> [Exercise goal] Put the data below into a JSON list of strings, with one string per line and blank lines left out.

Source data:
****
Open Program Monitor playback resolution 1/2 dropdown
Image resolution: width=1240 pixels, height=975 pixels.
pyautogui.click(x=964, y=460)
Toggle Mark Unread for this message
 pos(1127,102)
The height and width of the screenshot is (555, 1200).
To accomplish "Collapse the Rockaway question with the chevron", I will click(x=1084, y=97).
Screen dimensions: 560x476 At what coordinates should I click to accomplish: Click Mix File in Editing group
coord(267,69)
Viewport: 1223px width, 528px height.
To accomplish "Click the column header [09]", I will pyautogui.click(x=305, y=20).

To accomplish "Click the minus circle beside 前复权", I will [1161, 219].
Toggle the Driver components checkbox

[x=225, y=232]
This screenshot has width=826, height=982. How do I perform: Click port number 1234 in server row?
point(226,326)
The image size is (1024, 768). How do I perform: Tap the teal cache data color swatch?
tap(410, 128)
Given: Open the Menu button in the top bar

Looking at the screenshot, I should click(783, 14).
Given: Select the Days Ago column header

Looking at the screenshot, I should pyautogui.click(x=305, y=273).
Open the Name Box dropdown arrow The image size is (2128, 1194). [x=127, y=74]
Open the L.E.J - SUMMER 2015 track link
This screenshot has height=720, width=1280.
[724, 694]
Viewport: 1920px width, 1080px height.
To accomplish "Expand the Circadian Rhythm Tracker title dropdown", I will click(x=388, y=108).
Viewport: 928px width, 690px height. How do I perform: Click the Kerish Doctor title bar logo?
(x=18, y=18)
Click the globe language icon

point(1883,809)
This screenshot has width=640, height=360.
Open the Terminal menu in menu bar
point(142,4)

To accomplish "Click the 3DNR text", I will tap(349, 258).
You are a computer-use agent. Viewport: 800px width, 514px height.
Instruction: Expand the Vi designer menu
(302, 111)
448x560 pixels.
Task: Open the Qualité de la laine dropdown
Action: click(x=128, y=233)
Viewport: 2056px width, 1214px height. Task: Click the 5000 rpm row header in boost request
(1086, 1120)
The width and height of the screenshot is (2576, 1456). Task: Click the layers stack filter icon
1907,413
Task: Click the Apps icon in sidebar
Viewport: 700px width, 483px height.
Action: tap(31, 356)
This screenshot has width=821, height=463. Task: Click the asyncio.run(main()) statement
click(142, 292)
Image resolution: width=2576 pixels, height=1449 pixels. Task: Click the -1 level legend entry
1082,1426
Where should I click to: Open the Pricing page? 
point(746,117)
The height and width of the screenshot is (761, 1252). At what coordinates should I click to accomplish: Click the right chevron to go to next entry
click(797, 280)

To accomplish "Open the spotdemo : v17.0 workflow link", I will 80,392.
****
> [Reply]
[
  "Open Program Monitor playback resolution 1/2 dropdown",
  "Image resolution: width=1240 pixels, height=975 pixels.",
  "pyautogui.click(x=964, y=460)",
  "Toggle Mark Unread for this message",
  " pos(1127,102)",
  "The height and width of the screenshot is (555, 1200).",
  "To accomplish \"Collapse the Rockaway question with the chevron\", I will click(x=1084, y=97).",
  "Screen dimensions: 560x476 At what coordinates should I click to accomplish: Click Mix File in Editing group",
  "coord(267,69)",
  "Viewport: 1223px width, 528px height.",
  "To accomplish \"Click the column header [09]\", I will pyautogui.click(x=305, y=20).",
  "To accomplish \"Click the minus circle beside 前复权\", I will [1161, 219].",
  "Toggle the Driver components checkbox",
  "[x=225, y=232]",
  "This screenshot has width=826, height=982. How do I perform: Click port number 1234 in server row?",
  "point(226,326)",
  "The image size is (1024, 768). How do I perform: Tap the teal cache data color swatch?",
  "tap(410, 128)",
  "Given: Open the Menu button in the top bar",
  "Looking at the screenshot, I should click(783, 14).",
  "Given: Select the Days Ago column header",
  "Looking at the screenshot, I should pyautogui.click(x=305, y=273).",
  "Open the Name Box dropdown arrow The image size is (2128, 1194). [x=127, y=74]",
  "Open the L.E.J - SUMMER 2015 track link",
  "This screenshot has height=720, width=1280.",
  "[724, 694]",
  "Viewport: 1920px width, 1080px height.",
  "To accomplish \"Expand the Circadian Rhythm Tracker title dropdown\", I will click(x=388, y=108).",
  "Viewport: 928px width, 690px height. How do I perform: Click the Kerish Doctor title bar logo?",
  "(x=18, y=18)",
  "Click the globe language icon",
  "point(1883,809)",
  "This screenshot has width=640, height=360.",
  "Open the Terminal menu in menu bar",
  "point(142,4)",
  "To accomplish \"Click the 3DNR text\", I will tap(349, 258).",
  "You are a computer-use agent. Viewport: 800px width, 514px height.",
  "Instruction: Expand the Vi designer menu",
  "(302, 111)",
  "448x560 pixels.",
  "Task: Open the Qualité de la laine dropdown",
  "Action: click(x=128, y=233)",
  "Viewport: 2056px width, 1214px height. Task: Click the 5000 rpm row header in boost request",
  "(1086, 1120)",
  "The width and height of the screenshot is (2576, 1456). Task: Click the layers stack filter icon",
  "1907,413",
  "Task: Click the Apps icon in sidebar",
  "Viewport: 700px width, 483px height.",
  "Action: tap(31, 356)",
  "This screenshot has width=821, height=463. Task: Click the asyncio.run(main()) statement",
  "click(142, 292)",
  "Image resolution: width=2576 pixels, height=1449 pixels. Task: Click the -1 level legend entry",
  "1082,1426",
  "Where should I click to: Open the Pricing page? ",
  "point(746,117)",
  "The height and width of the screenshot is (761, 1252). At what coordinates should I click to accomplish: Click the right chevron to go to next entry",
  "click(797, 280)",
  "To accomplish \"Open the spotdemo : v17.0 workflow link\", I will 80,392."
]